QUOTED PASSAGE:
========================================

Background
Left ventricular (LV) ejection fraction (EF) by transthoracic two-dimensional echocardiography is time-intensive and highly dependent on image quality. Mitral annular displacement (MAD) qualitatively correlates with EF and can be measured in patients with poor image quality and dropout. The authors hypothesized that speckle-tracking echocardiography (STE)–derived MAD could quantify EF accurately and tested this hypothesis using cardiac magnetic resonance (CMR) as a reference.
Methods
One hundred eighteen patients undergoing clinical transthoracic echocardiography were screened, and 110 whose mitral annuli was sufficiently well-defined irrespective of LV endocardial visualization underwent CMR within 6 days (85 of 110 in 1 day). Reference CMR EF values were obtained using standard methodology. STE was used to track annular motion throughout the cardiac cycle in the apical 2-chamber and 4-chamber views. To establish the relationship between MAD and CMR EF and to obtain a formula to estimate EF from MAD, regression analysis was performed in a study group of 60 patients with a wide range of EFs. This formula was then used in an independent test group of 50 patients by comparing estimated MAD EF against CMR EF values using Pearson’s correlation and Bland-Altman analyses.
Results
In the study group, STE MAD correlated highly with CMR EF and resulted in a formula relating MAD to EF. In the test group, estimated EF correlated well with CMR EF (4-chamber, R 2 = 0.64; 2-chamber, R 2 = 0.55), with near-zero bias and acceptable limits of agreement. Intraobserver and interobserver variability were between 5.8% and 12.7%.
Conclusions
STE MAD is a clinically useful tool for quick, easy, robust, and accurate estimates of EF irrespective of LV endocardial definition.

========================================

WHAT TO WORK ON: Reproduce the abstract on mitral annular displacement above word for word, from "Background" through the final sentence of the conclusions.

DATASET SECTION:
========================================

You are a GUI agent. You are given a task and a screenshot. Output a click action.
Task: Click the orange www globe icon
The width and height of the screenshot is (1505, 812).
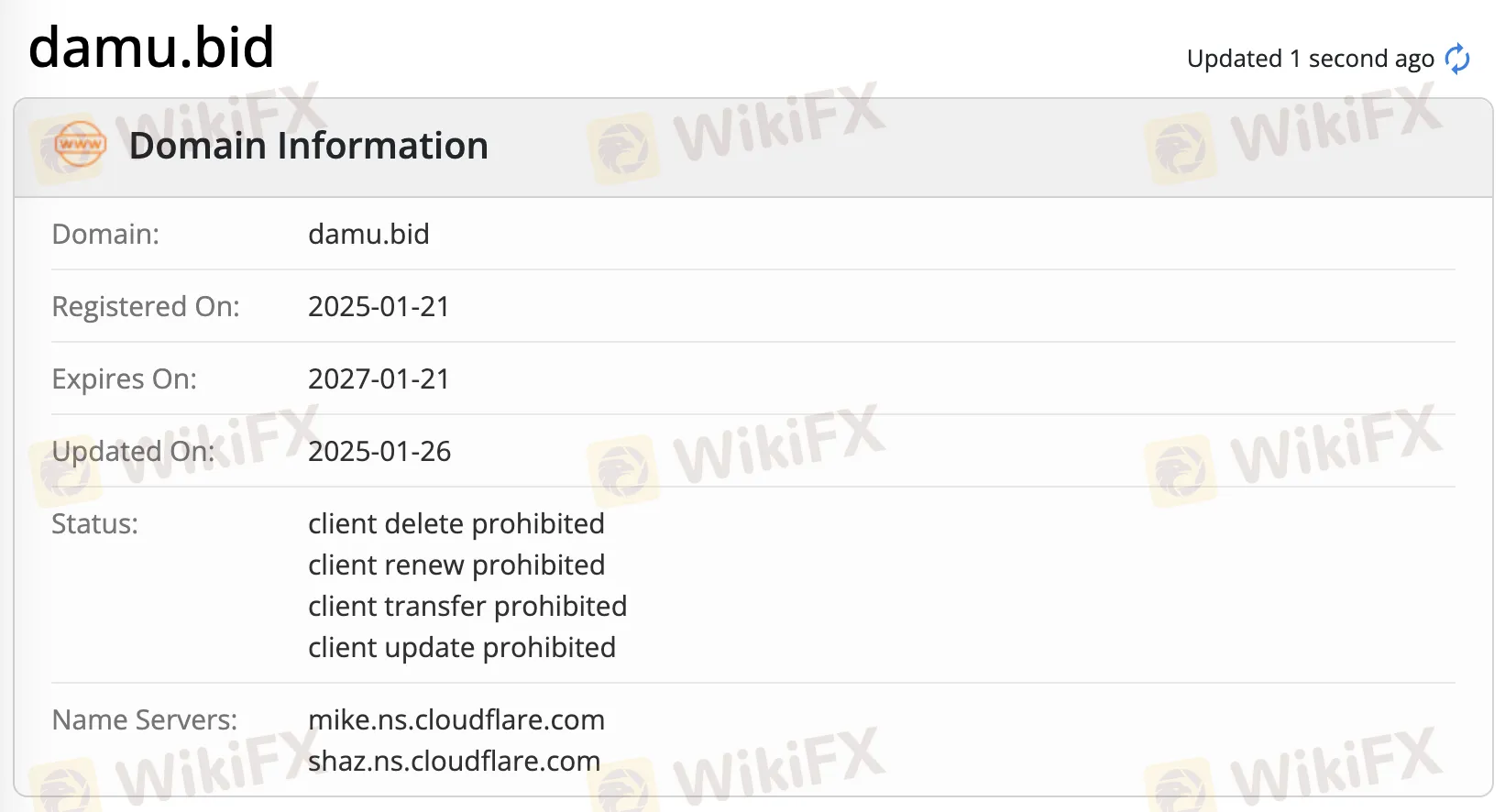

========================================

TASK OUTPUT:
Background
Left ventricular (LV) ejection fraction (EF) by transthoracic two-dimensional echocardiography is time-intensive and highly dependent on image quality. Mitral annular displacement (MAD) qualitatively correlates with EF and can be measured in patients with poor image quality and dropout. The authors hypothesized that speckle-tracking echocardiography (STE)–derived MAD could quantify EF accurately and tested this hypothesis using cardiac magnetic resonance (CMR) as a reference.
Methods
One hundred eighteen patients undergoing clinical transthoracic echocardiography were screened, and 110 whose mitral annuli was sufficiently well-defined irrespective of LV endocardial visualization underwent CMR within 6 days (85 of 110 in 1 day). Reference CMR EF values were obtained using standard methodology. STE was used to track annular motion throughout the cardiac cycle in the apical 2-chamber and 4-chamber views. To establish the relationship between MAD and CMR EF and to obtain a formula to estimate EF from MAD, regression analysis was performed in a study group of 60 patients with a wide range of EFs. This formula was then used in an independent test group of 50 patients by comparing estimated MAD EF against CMR EF values using Pearson’s correlation and Bland-Altman analyses.
Results
In the study group, STE MAD correlated highly with CMR EF and resulted in a formula relating MAD to EF. In the test group, estimated EF correlated well with CMR EF (4-chamber, R 2 = 0.64; 2-chamber, R 2 = 0.55), with near-zero bias and acceptable limits of agreement. Intraobserver and interobserver variability were between 5.8% and 12.7%.
Conclusions
STE MAD is a clinically useful tool for quick, easy, robust, and accurate estimates of EF irrespective of LV endocardial definition.